Barker also gets huge comfort from the pulmonary hypertension support group she set up four years ago, which is linked to the Pulmonary Hypertension Association. When the disease was first diagnosed, she was desperate to talk to other people in her situation but was hesitant because, as she says: “I knew that if I got close to other sufferers, they might die and that would be awful. Now I look forward to the meetings. Sometimes people cry, but we laugh a lot, too.”
But, she says: “I have a really rich life. I can still have lovely long teas with my friends, still read books and magazines and eat chocolate and watch TV or films. There’s no point thinking about all the things you can’t do, such as a walk in the park. I call it ‘positive avoidance’; concentrating on all the fantastic things you can do.”
The PH test
What is pulmonary hypertension? The condition raises the blood pressure in the lungs, which puts pressure on the heart and reduces the amount of oxygen that can reach the tissues of the body. The most common symptoms are breathlessness, dizziness, chest pain, palpitations, lethargy. Because these occur in other conditions, pulmonary hypertension can be hard to diagnose and is often confused with asthma.

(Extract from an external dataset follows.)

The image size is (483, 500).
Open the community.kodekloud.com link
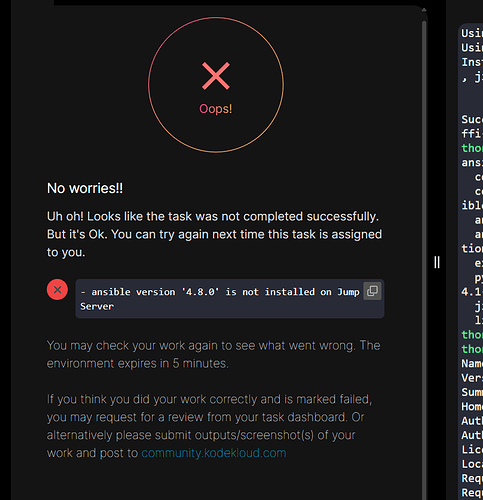coord(214,453)
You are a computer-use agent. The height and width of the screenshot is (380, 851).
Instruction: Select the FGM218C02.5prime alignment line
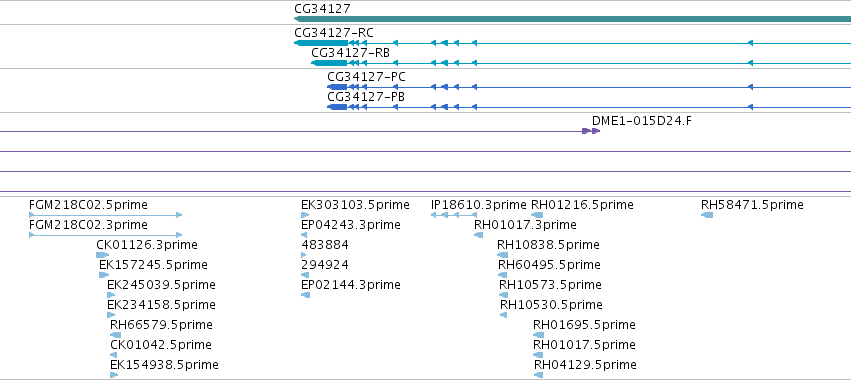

Who gets it? It can affect people of all ages, but it is twice as common in women as men and the most common age at presentation is 40-50.
How can you treat it? There is no cure, but progress of the disease can be slowed and it is a rapidly developing field of research in the UK’s eight specialist centres. Treatments include oxygen therapy, warfarin, vasodilator drugs and heart-lung transplantation.